[Start of section]

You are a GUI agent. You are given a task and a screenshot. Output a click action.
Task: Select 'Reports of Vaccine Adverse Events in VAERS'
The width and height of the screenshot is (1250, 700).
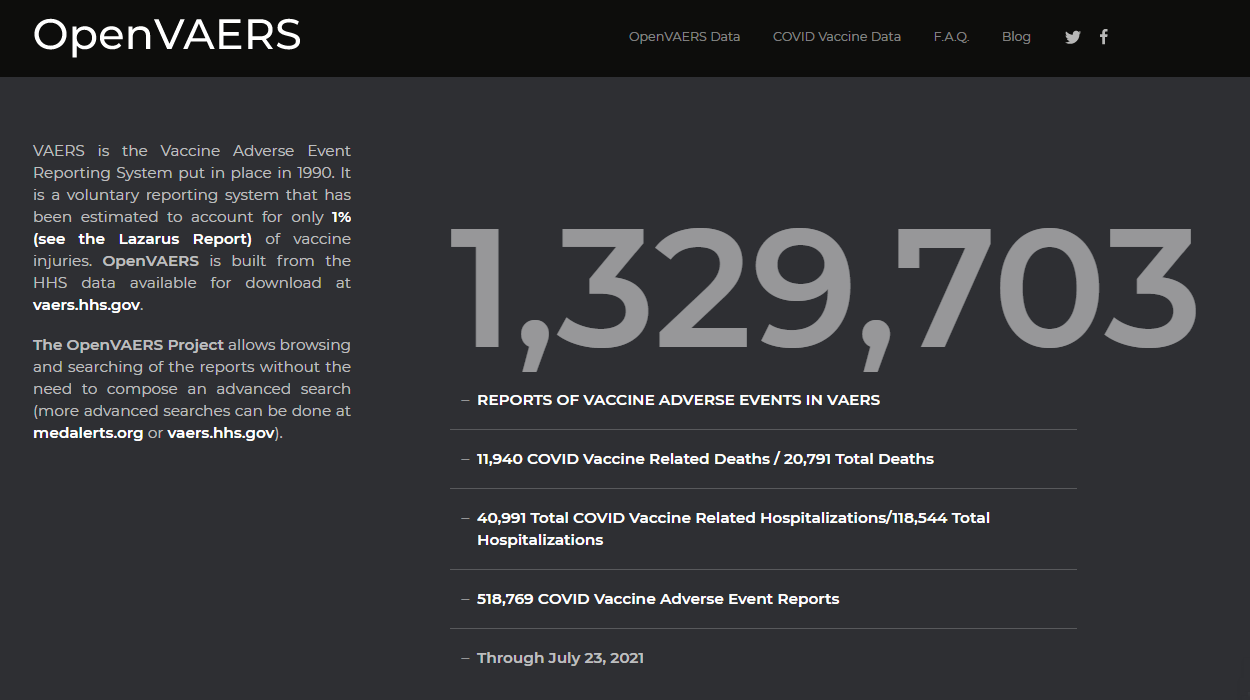click(678, 400)
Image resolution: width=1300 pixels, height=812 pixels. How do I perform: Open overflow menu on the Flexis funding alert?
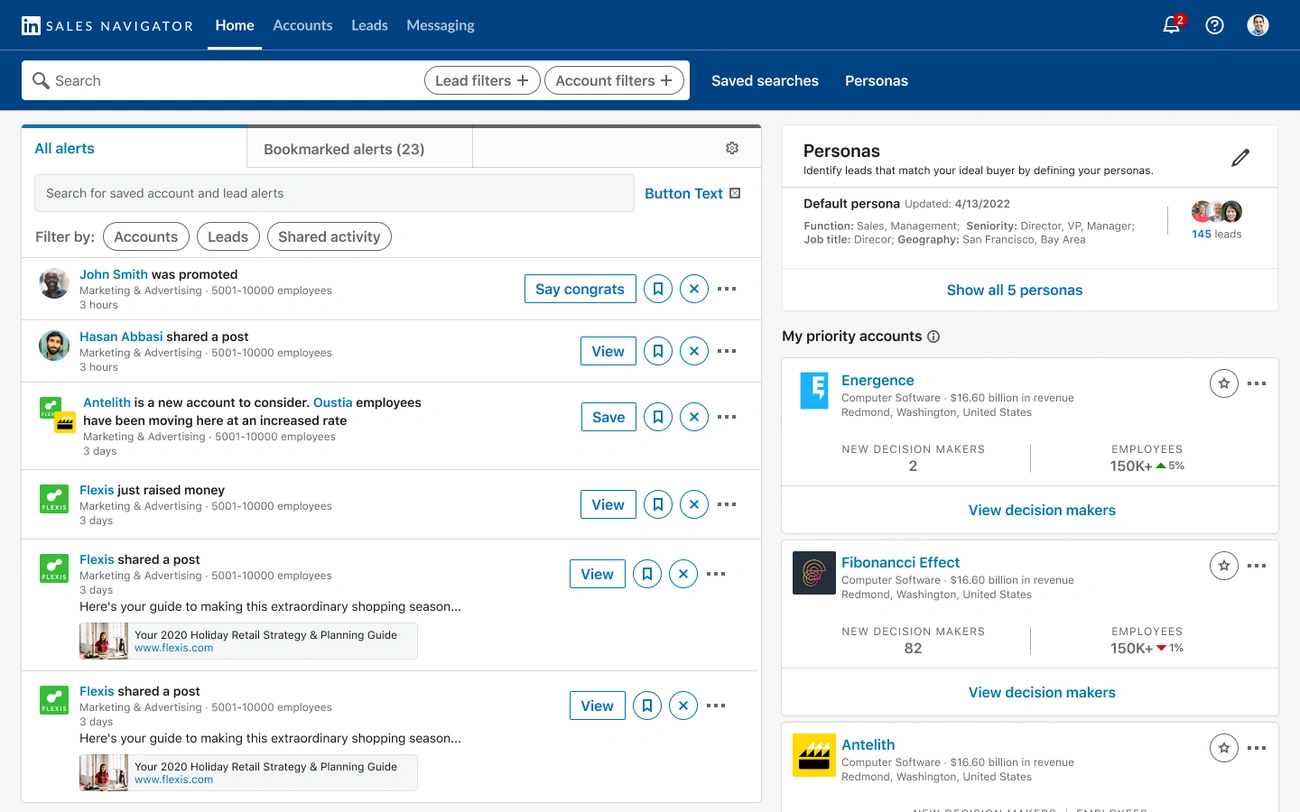tap(726, 504)
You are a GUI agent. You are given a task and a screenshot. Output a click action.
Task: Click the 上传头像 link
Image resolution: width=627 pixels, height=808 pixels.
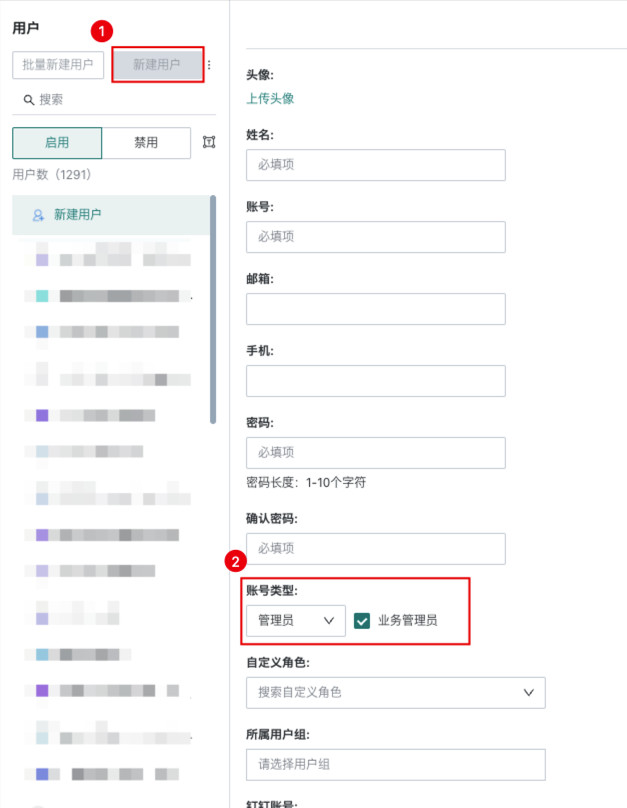[x=270, y=98]
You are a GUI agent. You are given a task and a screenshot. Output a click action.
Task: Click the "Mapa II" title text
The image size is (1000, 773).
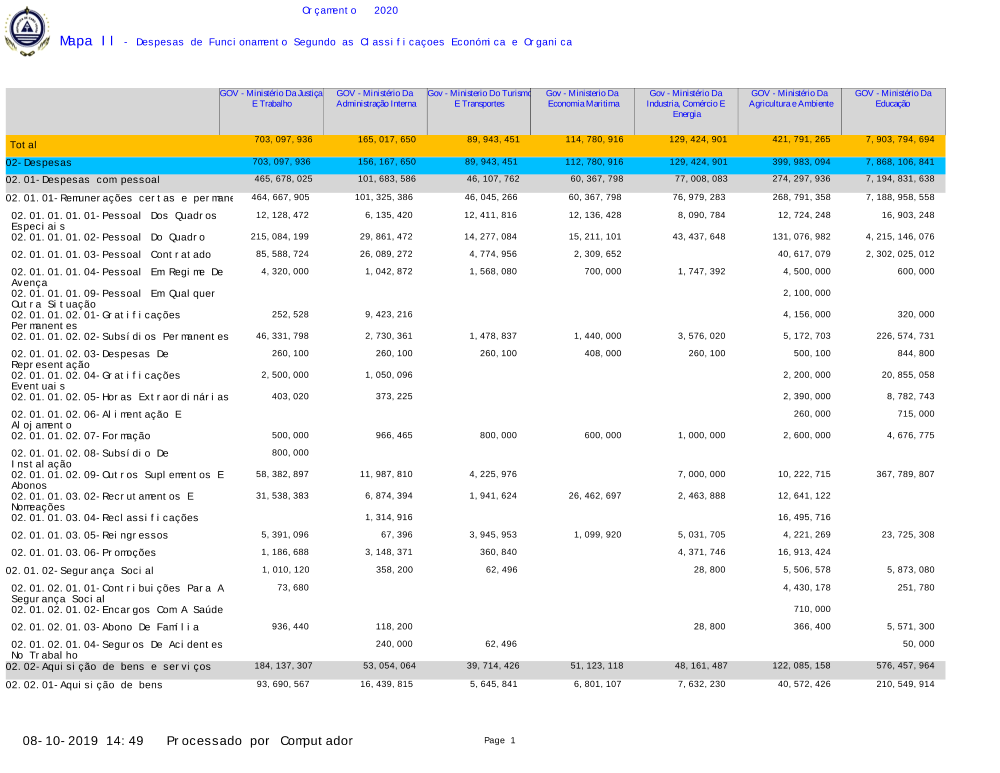(87, 41)
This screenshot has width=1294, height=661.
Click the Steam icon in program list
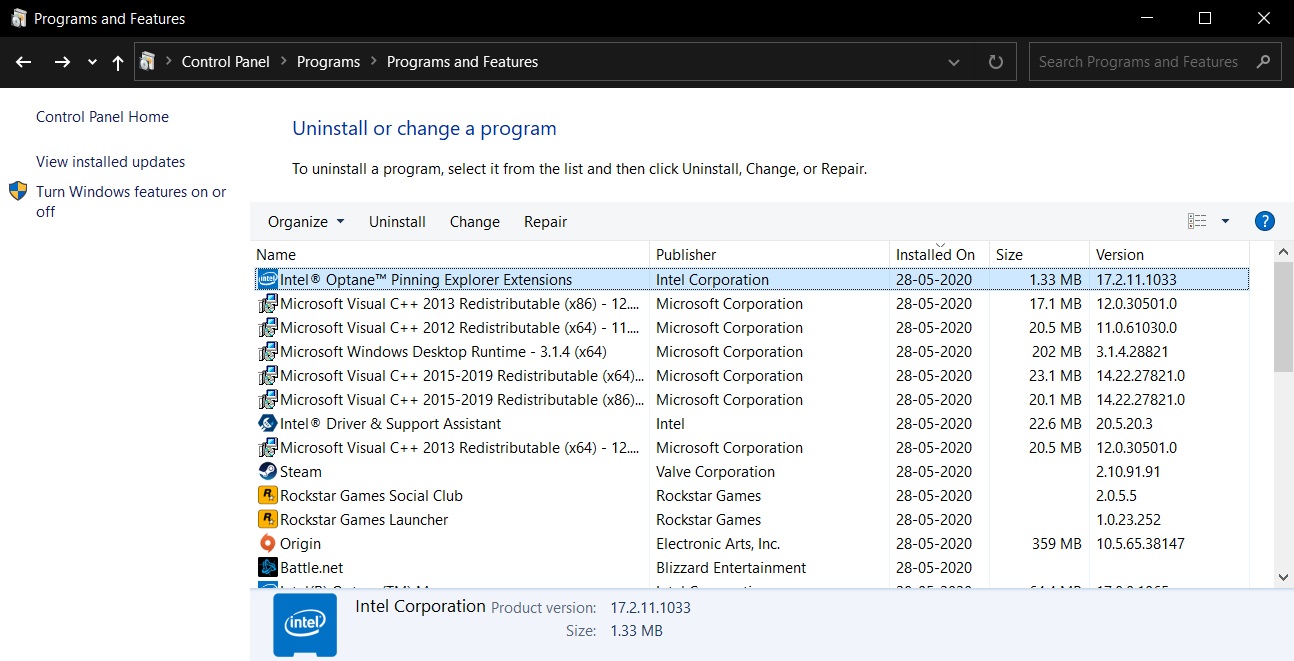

[End of section]

Exercise: Your reply should be the entries copied exactly, with all images omitted.

Exercise solution:
You are a GUI agent. You are given a task and a screenshot. Output a click action.
Task: Select 'Reports of Vaccine Adverse Events in VAERS'
The width and height of the screenshot is (1250, 700).
click(678, 400)
Image resolution: width=1300 pixels, height=812 pixels. How do I perform: Open overflow menu on the Flexis funding alert?
tap(726, 504)
You are a GUI agent. You are given a task and a screenshot. Output a click action.
Task: Click the 上传头像 link
Image resolution: width=627 pixels, height=808 pixels.
[x=270, y=98]
You are a GUI agent. You are given a task and a screenshot. Output a click action.
Task: Click the "Mapa II" title text
The image size is (1000, 773).
(87, 41)
This screenshot has width=1294, height=661.
Click the Steam icon in program list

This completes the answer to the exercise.